Once up in our room on the pediatric floor, I distinctly remember the first thing I saw at the top of the wall opposite her bed. It was a gigantic digital clock, the red numbers pulsing out the seconds, minutes, and hours of the night. The nurses got us settled in, giving baby girl a dose of Motrin for her fever which had her asleep within minutes. I pulled the side rails of the bed up to make bumpers and propped up the bed with the remote so that she wouldn't be tempted to roll over and tangle up her IV line. I took the set of sheets and blanket from the nurses and made up the pull-out cot a few feet away from my daughter's hospital bed.
No matter what I was doing while we were in that room, be it night or day, my gaze kept shifting back to the clock.
The seconds were slipping away.
There goes one. Wait. Five more, poof! An entire minute, gone in an instant.
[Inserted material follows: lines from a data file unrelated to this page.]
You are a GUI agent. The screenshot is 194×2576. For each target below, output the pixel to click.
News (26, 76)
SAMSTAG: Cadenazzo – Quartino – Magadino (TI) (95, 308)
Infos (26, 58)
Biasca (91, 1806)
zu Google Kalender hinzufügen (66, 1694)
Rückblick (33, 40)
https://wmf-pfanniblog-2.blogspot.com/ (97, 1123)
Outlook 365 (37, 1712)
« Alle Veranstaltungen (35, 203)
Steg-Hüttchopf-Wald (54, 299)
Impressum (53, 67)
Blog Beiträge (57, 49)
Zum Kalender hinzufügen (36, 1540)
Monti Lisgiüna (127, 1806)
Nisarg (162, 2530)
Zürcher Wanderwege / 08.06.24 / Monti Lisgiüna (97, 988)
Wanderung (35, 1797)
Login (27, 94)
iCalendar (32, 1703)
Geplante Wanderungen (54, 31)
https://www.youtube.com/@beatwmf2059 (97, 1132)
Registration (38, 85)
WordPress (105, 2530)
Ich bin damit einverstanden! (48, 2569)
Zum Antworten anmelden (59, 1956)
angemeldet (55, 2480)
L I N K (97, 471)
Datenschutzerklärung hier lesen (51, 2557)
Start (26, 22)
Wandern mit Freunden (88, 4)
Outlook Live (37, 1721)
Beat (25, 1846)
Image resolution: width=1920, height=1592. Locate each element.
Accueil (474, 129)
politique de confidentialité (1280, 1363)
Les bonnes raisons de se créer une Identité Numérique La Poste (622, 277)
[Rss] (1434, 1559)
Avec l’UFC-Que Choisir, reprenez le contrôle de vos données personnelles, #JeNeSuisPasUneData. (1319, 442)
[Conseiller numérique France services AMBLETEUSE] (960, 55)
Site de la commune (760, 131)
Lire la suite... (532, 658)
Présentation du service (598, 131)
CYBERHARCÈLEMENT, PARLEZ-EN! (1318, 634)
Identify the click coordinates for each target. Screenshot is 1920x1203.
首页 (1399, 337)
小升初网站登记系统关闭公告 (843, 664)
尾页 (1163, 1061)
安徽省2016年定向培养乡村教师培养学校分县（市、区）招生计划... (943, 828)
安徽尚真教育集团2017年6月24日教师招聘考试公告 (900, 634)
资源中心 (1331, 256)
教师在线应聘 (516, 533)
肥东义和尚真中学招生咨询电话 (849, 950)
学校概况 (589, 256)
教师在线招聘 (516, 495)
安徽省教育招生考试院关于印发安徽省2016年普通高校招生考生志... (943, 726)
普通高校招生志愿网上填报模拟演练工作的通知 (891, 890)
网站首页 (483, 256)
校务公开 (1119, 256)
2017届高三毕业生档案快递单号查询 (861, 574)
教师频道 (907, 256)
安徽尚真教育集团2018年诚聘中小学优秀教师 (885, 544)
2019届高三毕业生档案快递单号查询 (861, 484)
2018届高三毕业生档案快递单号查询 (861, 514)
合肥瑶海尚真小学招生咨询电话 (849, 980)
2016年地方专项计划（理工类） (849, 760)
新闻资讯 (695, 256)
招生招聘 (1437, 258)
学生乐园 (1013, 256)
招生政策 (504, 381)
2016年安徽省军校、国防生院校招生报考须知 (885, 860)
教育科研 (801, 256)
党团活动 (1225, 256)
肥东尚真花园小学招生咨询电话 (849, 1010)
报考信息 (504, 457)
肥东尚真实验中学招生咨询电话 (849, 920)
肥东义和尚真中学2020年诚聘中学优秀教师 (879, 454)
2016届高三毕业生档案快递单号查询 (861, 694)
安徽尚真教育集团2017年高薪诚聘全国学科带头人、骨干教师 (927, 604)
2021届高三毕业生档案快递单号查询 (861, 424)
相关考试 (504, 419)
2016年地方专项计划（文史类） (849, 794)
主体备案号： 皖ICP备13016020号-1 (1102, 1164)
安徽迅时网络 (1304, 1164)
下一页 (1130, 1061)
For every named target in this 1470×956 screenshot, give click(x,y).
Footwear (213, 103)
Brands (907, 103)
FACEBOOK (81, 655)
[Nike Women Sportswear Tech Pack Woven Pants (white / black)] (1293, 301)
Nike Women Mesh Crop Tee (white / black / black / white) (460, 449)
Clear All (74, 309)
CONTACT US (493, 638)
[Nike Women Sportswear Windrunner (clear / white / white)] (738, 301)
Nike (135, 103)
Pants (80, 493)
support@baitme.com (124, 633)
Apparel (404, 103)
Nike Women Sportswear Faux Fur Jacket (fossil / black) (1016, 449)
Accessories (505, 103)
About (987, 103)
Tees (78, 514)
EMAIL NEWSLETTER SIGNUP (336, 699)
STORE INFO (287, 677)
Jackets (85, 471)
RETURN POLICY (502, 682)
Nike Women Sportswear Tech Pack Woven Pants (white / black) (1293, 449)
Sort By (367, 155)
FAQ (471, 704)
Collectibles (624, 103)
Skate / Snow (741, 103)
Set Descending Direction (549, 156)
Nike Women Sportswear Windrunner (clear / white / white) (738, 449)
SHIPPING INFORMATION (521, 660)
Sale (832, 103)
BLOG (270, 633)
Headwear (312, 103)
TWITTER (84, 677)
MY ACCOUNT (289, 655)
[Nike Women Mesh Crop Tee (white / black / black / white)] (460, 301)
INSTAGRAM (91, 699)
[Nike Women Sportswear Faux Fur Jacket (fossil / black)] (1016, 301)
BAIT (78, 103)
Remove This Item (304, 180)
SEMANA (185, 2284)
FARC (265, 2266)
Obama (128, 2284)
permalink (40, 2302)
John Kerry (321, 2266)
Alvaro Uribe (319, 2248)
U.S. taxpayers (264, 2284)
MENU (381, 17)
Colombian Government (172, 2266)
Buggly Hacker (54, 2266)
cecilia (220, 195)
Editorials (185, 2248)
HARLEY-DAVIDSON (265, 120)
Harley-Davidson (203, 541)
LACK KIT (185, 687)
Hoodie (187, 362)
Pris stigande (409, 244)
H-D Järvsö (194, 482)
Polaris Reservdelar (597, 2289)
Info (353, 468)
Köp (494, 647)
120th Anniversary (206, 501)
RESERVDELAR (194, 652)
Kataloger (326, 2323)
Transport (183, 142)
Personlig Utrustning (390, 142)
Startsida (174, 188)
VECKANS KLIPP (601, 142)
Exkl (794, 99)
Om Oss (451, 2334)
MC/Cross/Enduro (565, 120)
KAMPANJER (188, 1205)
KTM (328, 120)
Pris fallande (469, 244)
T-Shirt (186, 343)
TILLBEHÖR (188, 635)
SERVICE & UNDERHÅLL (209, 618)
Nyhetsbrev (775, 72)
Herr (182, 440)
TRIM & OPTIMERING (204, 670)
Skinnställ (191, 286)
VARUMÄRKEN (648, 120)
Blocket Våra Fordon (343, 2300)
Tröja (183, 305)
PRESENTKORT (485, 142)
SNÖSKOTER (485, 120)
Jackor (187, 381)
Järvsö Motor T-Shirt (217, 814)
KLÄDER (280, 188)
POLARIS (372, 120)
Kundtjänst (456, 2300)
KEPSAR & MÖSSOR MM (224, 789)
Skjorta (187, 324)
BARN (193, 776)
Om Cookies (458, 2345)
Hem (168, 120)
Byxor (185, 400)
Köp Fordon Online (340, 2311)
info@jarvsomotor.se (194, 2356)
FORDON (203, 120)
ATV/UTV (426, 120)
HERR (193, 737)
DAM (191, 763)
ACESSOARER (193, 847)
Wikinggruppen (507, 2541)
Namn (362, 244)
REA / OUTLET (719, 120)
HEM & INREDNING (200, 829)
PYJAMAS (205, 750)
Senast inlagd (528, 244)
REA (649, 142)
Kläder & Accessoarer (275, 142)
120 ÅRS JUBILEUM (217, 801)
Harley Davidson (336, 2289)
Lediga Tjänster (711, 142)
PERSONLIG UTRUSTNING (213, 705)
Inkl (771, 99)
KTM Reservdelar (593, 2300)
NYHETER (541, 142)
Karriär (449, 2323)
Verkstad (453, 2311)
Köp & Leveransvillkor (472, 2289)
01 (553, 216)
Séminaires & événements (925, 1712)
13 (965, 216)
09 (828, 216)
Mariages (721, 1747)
There were times in that hospital room (we were there for eight days, remember) when all I could do was think about how fast life goes by.
It got me thinking about how sometimes I wish with all my heart that I could freeze time.
Like the moment I kissed my husband right after the priest declared us husband and wife. The moment we walked into our first home together. The moment the second line showed up on the pregnancy test.
Or the moment I set eyes on my firstborn. And my second child. Those moments dashed through my life.
Some of the most incredible moments of my life happened in a second of time. A second and they were gone. I don't get to do them over. I will never get those moments back. They are gone from the present, yet frozen permanently in my memory, forever engrained on my heart.
As much as I grew to despise that clock on the wall in my daughter's hospital room, I was grateful to have experienced staring time in the face, 24/7. It gave me a new perspective on the seconds, minutes and hours that make up the days of our lives. It was during that hospital stay that I realized how short life really is and how important it is to make every. single. second. count.
Because they just keep on ticking by.